La Namibia accoglierà presto consiglieri militari russi. Il Centrafrica offrirà una base militare a Mosca. Ospita già consiglieri militari e mercenari russi, che difendono i contratti energetici e proteggono il presidente Touadera. Bangui vuole altre armi russe. Stavolta sistemi pesanti. Ma è il Sudafrica dei Brics il nuovo vettore della geopolitica russo- africana. Mosca ha appena spedito due bombardieri strategici a Pretoria e si appresta a svolgere manovre navali congiunte con la marina sudafricana e cinese, al largo dell’Africa australe. La Russia è percepita dalla dirigenza sudafricana come una soluzione possibile ai problemi dell’industria bellica locale. Molti contatti sono in corso con Rostec e Kalashnikov. Anche il Mozambico, bramato dai progetti energetici di Rosneft, è tornato a pieno titolo nell’orbita russa. Sembra che Mosca abbia spedito in soccorso delle forze armate locali 200 uomini delle forze speciali e tre elicotteri d’attacco, per fronteggiare la ribellione jihadista nella provincia di Cabo Delgado. L’aiuto militare sta crescendo. È ben documentato. Il 25 settembre scorso un cargo strategico dell’aviazione russa, immatricolato RA-82038, è stato segnalato nello scalo di Nacala, 180 chilometri a sud di Pemba. Trasportava un elicottero d’attacco ed equipaggiamenti militari per le forze armate mozambicane. Quattro consegne di armi si sono susseguite negli ultimi due mesi. Mosca avrebbe deciso di cancellare il 95% del debito mozambicano, in cambio di accordi bilaterali nel campo minerario, energetico e finanziario. Mercenari russi della Wagner sarebbero della partita, insieme a contractor della società a capitale cinese Fsg, diretta da Erik Prince, e a uomini della Sttep, una società militare privata creata da Eeben Barlow, ex numero uno della compagnia sudafricana Executive Outcomes.

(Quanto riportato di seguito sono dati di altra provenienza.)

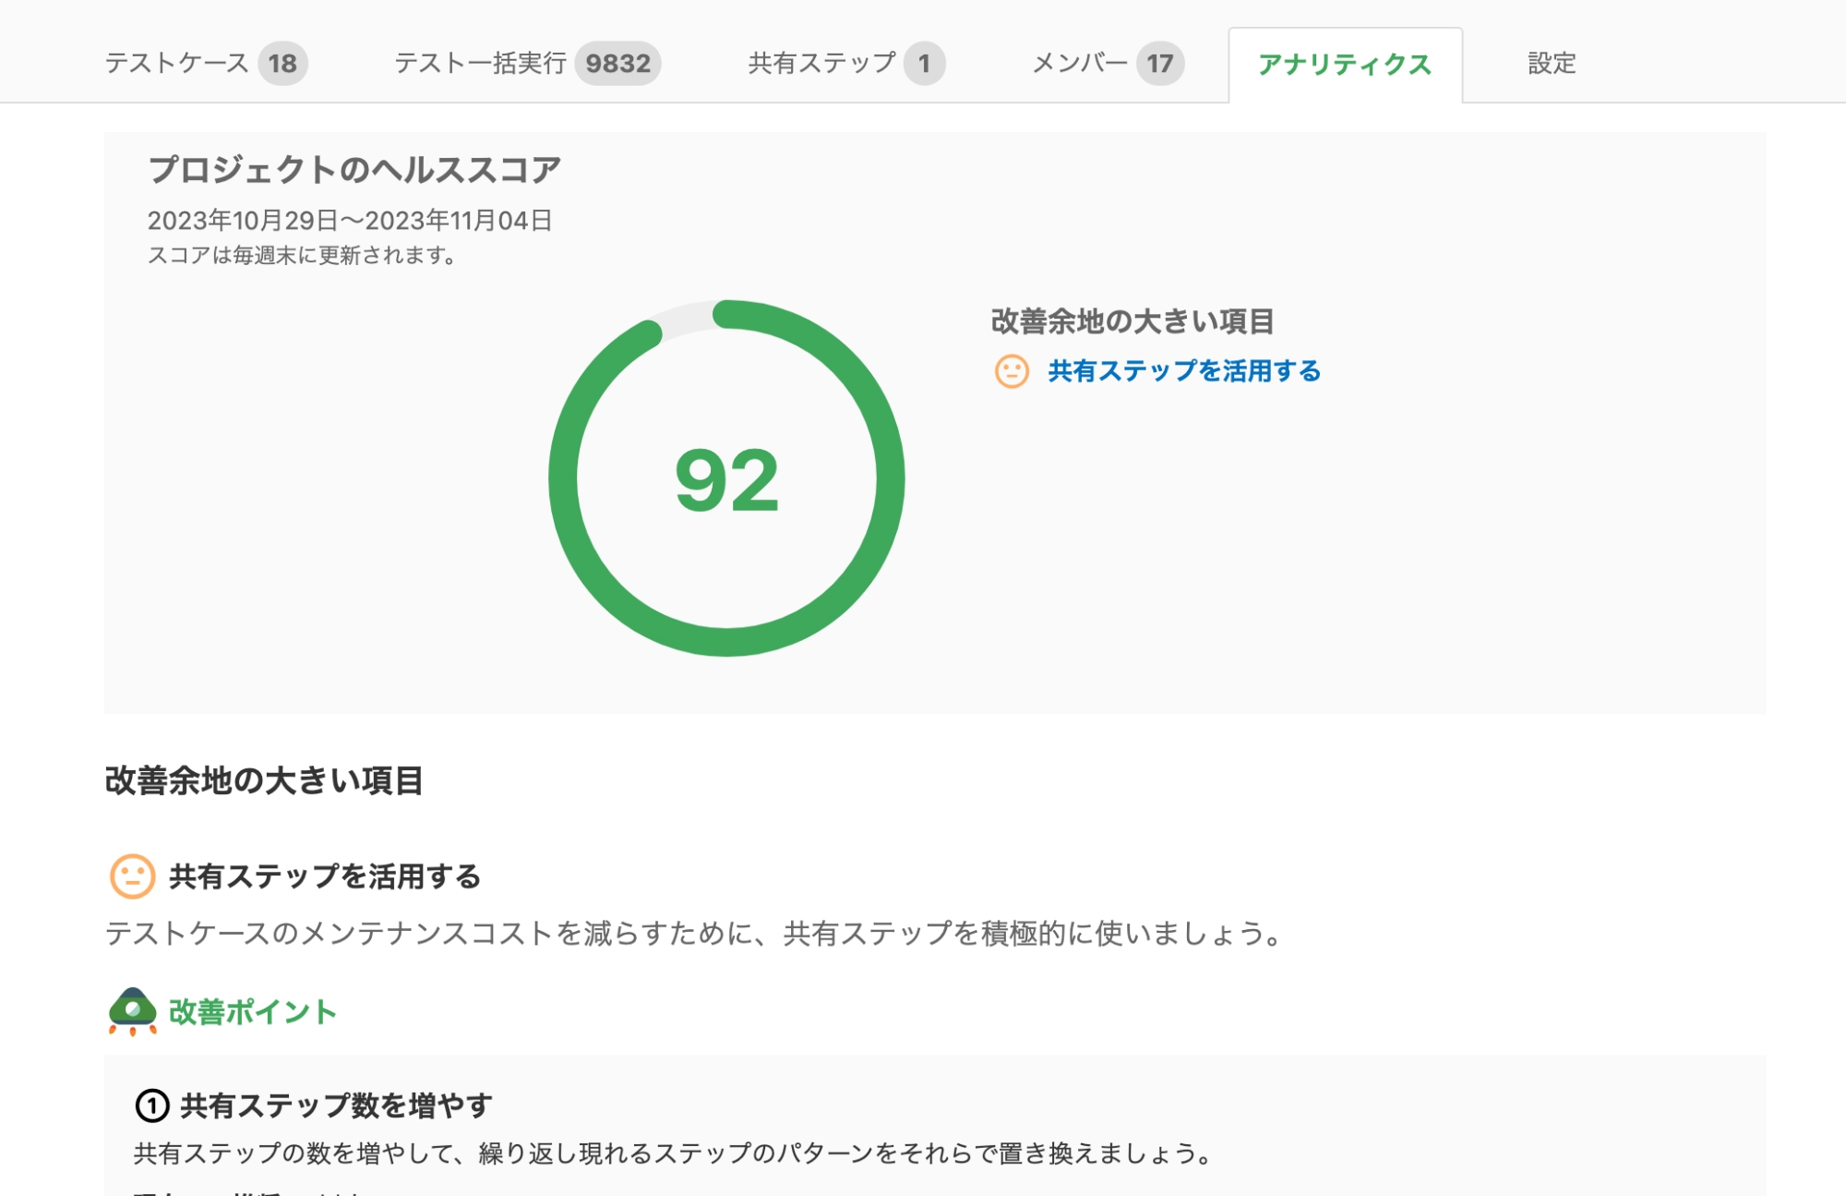Go to the メンバー tab

(1079, 64)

La presenza dei neo-mercenari è stata difesa a spada tratta dal nuovo ambasciatore russo in Sudafrica, Ilya Rogachevlors. Se l’Eritrea ha aperto a Sochi una nuova era di collaborazione militare e tecnica con la Russia, la Nigeria sembra propensa a un ruolo maggiore di Mosca, in economia come nella sicurezza e nelle forze armate. Nel mirino c’è anche Boko Haram. Ventotto anni dopo la fine dell’Urss, Mosca ha reinvestito su nuovi basi il continente africano. Il suo ritorno è per ora limitato. Gli scambi commerciali bilaterali si aggirano sui 15 miliardi di dollari l’anno. Poco se paragonato allo strapotere cinese.

Più di 10mila imprese di Pechino operano nel continente africano. Assicurano il 12% della produzione industriale continentale con introiti pari a 500 miliardi di dollari. La Cina ha il potere economico, brama progetti infrastrutturali e grandi interconnessioni. Metà dei fondi destinati alle nuove vie della Seta è diretto in Africa. Paesi come Kenya, Etiopia e Gibuti sono colonizzati a colpi di porti, ferrovie e strade. Ecco perché molti dirigenti africani vedono con simpatia il ritorno russo in grande stile nel Continente. Un modo per controbilanciare l’eccessiva esuberanza cinese e occidentale.